The Blemmyes (Βλέμμυες or Βλέμυες, Blémues /el/, Latin: Blemmyae) were an Eastern Desert people who appeared in written sources from the 7th century BC until the 8th century AD. By the late 4th century, they had occupied Lower Nubia and established a kingdom. From inscriptions in the temple of Isis at Philae, a considerable amount is known about the structure of the Blemmyan state.

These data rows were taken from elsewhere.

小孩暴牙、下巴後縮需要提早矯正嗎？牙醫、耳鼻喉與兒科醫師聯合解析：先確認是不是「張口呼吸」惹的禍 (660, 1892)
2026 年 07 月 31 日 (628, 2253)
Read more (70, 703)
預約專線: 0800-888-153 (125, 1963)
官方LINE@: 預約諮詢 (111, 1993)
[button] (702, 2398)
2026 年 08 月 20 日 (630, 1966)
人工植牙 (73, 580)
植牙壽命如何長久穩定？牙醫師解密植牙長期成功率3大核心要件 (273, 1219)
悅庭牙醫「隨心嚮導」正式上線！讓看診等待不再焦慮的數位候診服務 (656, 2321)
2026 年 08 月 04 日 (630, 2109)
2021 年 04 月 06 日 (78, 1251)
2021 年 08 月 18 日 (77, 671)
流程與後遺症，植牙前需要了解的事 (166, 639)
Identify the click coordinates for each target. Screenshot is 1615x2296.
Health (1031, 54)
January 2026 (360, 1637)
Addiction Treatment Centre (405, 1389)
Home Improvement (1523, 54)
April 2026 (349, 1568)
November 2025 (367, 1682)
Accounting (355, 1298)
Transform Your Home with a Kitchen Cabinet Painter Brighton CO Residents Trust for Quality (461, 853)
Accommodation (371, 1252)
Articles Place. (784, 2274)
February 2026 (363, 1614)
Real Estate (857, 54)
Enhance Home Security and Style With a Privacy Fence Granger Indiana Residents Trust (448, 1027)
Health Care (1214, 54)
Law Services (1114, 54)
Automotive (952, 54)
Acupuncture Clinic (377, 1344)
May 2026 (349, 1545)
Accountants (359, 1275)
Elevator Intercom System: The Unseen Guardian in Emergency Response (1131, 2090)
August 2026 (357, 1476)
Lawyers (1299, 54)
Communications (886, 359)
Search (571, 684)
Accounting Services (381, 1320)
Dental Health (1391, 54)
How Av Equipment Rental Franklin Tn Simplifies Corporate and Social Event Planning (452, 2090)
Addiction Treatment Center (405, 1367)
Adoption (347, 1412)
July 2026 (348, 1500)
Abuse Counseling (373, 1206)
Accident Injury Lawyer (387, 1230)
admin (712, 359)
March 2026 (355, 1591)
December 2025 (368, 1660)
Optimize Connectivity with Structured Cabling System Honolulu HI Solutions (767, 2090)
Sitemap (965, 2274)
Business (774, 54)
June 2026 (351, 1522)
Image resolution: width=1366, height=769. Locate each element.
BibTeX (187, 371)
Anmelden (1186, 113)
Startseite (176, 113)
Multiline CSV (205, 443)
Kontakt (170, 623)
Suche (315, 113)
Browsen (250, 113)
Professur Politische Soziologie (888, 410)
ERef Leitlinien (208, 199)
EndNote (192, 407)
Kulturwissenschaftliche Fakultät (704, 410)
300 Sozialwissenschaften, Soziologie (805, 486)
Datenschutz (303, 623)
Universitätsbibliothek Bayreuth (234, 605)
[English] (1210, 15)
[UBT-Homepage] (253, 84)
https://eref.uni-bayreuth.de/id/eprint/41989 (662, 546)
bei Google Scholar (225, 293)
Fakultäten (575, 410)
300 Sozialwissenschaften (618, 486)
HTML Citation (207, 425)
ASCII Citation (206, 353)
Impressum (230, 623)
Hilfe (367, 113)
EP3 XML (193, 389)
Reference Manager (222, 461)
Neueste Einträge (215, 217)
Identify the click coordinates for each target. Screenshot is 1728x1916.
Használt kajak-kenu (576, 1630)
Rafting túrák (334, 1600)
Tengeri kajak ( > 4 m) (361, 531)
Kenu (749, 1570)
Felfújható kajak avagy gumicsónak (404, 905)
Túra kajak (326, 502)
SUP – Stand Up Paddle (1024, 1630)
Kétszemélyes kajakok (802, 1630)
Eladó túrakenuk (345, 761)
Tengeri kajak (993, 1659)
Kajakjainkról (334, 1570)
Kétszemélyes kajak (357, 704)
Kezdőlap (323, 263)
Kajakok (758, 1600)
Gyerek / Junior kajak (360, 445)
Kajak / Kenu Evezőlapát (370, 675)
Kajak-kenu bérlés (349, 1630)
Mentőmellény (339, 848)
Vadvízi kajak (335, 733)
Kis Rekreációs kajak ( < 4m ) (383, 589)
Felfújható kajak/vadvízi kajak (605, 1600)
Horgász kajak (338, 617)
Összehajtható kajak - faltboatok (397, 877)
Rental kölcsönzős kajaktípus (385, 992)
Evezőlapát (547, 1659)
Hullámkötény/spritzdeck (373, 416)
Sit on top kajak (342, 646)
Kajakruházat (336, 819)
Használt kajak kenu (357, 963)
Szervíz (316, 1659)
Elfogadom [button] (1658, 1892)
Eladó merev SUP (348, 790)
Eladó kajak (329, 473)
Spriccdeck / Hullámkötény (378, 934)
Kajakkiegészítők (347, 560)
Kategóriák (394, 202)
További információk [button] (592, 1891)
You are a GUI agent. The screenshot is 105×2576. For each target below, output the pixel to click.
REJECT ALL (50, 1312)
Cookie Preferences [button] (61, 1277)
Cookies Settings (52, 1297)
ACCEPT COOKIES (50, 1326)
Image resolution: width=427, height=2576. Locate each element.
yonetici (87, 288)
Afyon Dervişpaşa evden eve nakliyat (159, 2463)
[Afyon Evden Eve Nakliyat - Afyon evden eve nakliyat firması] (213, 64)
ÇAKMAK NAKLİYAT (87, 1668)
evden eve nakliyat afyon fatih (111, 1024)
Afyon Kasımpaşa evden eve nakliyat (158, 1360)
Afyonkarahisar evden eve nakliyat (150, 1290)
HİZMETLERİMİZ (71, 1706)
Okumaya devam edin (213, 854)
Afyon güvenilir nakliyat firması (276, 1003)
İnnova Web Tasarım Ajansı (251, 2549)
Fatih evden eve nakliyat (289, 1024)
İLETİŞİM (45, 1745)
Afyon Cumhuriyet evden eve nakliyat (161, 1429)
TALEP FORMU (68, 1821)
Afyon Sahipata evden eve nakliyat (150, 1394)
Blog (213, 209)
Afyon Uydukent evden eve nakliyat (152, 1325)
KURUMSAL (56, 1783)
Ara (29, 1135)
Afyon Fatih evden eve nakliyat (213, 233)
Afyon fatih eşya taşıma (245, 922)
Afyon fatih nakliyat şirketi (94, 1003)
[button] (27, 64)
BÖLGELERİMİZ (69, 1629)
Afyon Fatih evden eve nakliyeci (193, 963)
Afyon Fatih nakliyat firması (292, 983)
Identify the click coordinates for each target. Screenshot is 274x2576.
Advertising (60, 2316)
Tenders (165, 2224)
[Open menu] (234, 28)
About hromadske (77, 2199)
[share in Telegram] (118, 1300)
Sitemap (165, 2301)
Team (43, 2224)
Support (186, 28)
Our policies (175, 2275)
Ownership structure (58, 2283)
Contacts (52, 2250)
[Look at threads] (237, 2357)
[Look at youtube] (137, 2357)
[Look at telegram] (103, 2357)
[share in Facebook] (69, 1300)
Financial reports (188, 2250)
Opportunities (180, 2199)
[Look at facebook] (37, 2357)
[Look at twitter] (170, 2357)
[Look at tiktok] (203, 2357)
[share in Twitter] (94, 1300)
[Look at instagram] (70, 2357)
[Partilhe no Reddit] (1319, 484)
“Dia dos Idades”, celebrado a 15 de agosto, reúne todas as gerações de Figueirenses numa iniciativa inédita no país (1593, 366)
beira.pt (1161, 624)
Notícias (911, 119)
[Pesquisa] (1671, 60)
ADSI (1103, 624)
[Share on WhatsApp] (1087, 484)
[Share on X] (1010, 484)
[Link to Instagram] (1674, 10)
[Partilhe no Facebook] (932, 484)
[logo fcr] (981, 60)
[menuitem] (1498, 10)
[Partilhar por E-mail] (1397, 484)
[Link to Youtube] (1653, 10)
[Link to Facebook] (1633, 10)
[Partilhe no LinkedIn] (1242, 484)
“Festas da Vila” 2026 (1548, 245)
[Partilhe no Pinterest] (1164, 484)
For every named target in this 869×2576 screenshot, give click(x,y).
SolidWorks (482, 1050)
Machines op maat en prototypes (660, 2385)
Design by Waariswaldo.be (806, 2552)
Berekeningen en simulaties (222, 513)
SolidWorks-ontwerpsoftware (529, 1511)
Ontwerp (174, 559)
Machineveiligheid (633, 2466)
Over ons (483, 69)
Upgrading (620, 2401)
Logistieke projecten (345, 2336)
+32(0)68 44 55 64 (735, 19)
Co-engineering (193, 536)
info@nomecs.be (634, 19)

The Blemmyes are usually identified as one of the components of the archaeological X-Group culture that flourished in Late Antiquity. Their identification with the Beja people who have inhabited the same region since the Middle Ages is generally accepted.

==Origins==
Around 1000 BC a group of people, referred to by archeologists as C-group, migrated from Lower Nubia (the area between present-day Aswan and Wadi Halfa) and settled in Upper Nubia (the Nile Valley north of Dongola in Sudan), where they developed the kingdom of Napata from about 750 BC. For some time this kingdom controlled Egypt too, supplying its 25th Dynasty. Contemporary with them are the archaeological remains of another cultural group, the "pan-grave people." They have been identified with the Medjay of written sources. Sites related to them have been found at Khor Arba'at and Erkowit in the heartland of present-day Beja. The evidence suggests that only a minority of "the pan-grave people" lived in the Nile Valley, where they existed in small enclave communities among the Egyptians and C-group populations, being periodically used as desert scouts, warriors or mine workers. The majority were probably desert nomads, breeding donkeys, sheep and goats. After 600 BC, the Napatan, C-group dynasty lost control over Egypt as well as the then-rather desolate Lower Nubia. The latter area subsequently remained more or less without permanent settlements for four centuries. The main explanation for the hiatus of sedentary population in Lower Nubia has been the drying up of this part of the world, making river valley agriculture difficult. Due to climatic change, the level of the Nile had been lowered to a degree which could only be compensated for at the beginning of the first century AD, when the saqiyah waterwheel was developed. Until then, the area was only sparsely populated by desert nomads. Politically, it was "a sort of no-man's land where caravans, unless they were provided with considerable escort, were delivered to brigands".

==Etymology==

In Nonnus's 5th century epic Dionysiaca, the Blemmyes were said to be named eponymously after King Blemys (Βλέμυς). Additionally, due to the mythical Headless men also using the name Blemmyes, various scholars such as Samuel Bochart and Wolfgang Helck connected the term to the Hebrew term for 'brain' and the Coptic term for 'blind' respectively.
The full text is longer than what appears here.